Vinny Maddalone: ...za szybki w biciu ciosów. Takiej szybkości się nie spodziewałem. Szybkie ręce, dobre kombinacje - nie jeden czy dwa ciosy, ale trzy, czasami cztery. To było decydujące dla tej walki. Był tego wieczoru lepszym pięściarzem.
- Tomek wspominał, że bez względu jak mocno ciebie na trafił, starałeś się iść do przodu, atakować. Czy możesz nam opisać jak doszło do tej decydującej dla niego akcji?
VM: Ostatnia runda... Chciałem go trafić prawym, skontrował mnie lewym sierpowym. Nie widziałem go zupełnie, nie widziałem tego ciosu. To zadecydowało.
VM: Tomek nie będzie nokautował jednym ciosem, ale trafia taką liczbą, że powoli zaczynasz być wykończony. Już w pierwszych trzech rundach trafił mnie tak jak mówiłeś tyloma ciosami na korpus, że inni by się poddali. I to wyglądało tak, jakby Adamek mógł bić takie ciosy od pierwszej do dwunastej rundy. Tylko to by na wielu wystarczyło.

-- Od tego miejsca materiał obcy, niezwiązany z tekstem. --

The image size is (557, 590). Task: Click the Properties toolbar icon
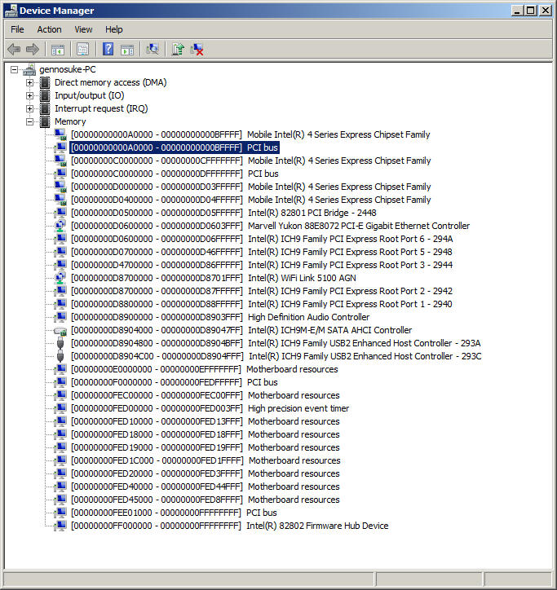point(82,50)
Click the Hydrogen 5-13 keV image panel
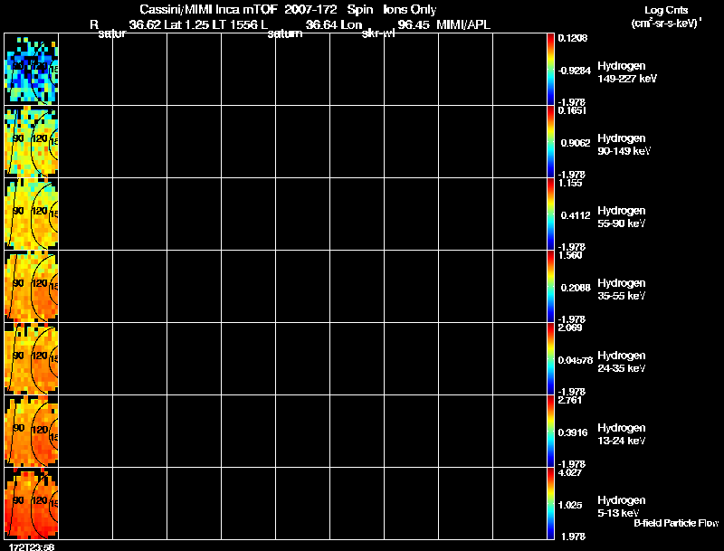 coord(32,504)
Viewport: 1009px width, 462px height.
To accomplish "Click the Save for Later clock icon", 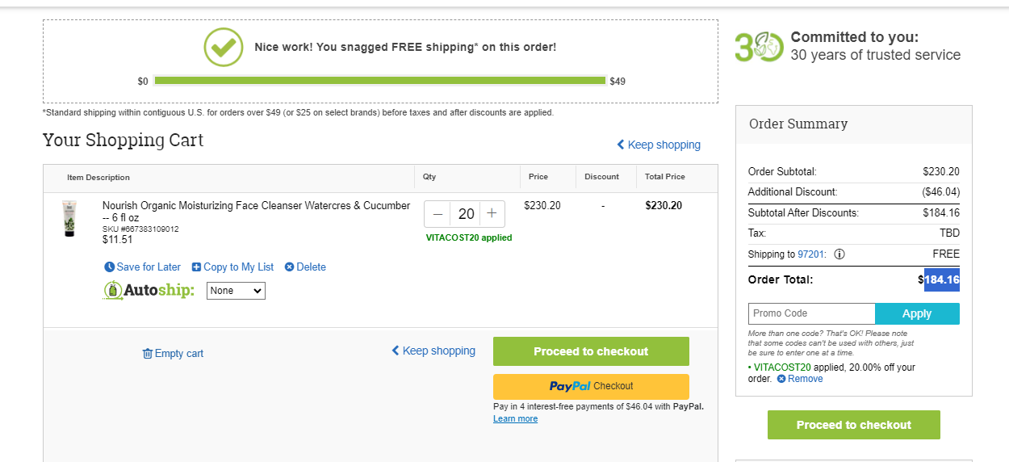I will tap(110, 267).
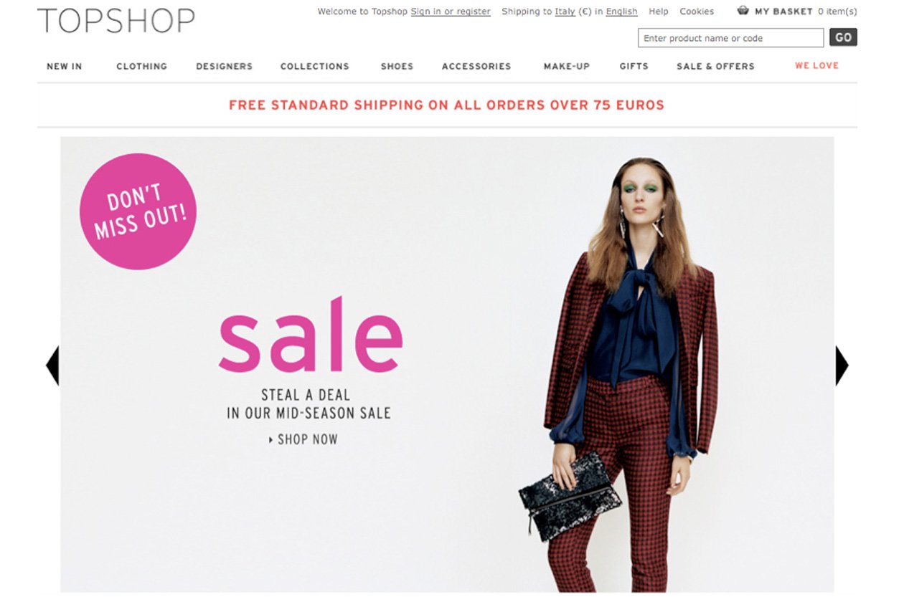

- Byłem blisko twojego narożnika i nie brzmiałeś jak ktoś, kto jest zachwycony decyzją sędziego...
VM: Bo ja myślałem, że walkę zatrzymał ringowy, a to był mój trener. Nie lubię jak ktoś to robi, mogę to zrobić tylko ja, kiedy już nie mogę się podnieść. Ale on nie chciał by działa mi się krzywda, bo w tym biznesie jeden cios za dużo może spowodować zniszczenia. Miał rację, choć chciałem kontynować walkę dla tych wszystkich, którzy przyszli.
- Walczyłeś z dobrymi rywalami, na przykład z Jeanem-Marcem Mormeckiem, który jest wymieniany jako potencjalny rywal Adamka. Możesz ich porównać?
VM: Mormeck nie miałby z Adamkiem żadnych szans. Dla Tomka to byłaby zabawa. Z tak szybkimi rękoma Mormeck nie miałby naprawdę szans, byłby zbyt wolny. Takiej szybkości zadawania ciosów jak Adamek nie ma obecnie nikt na świecie.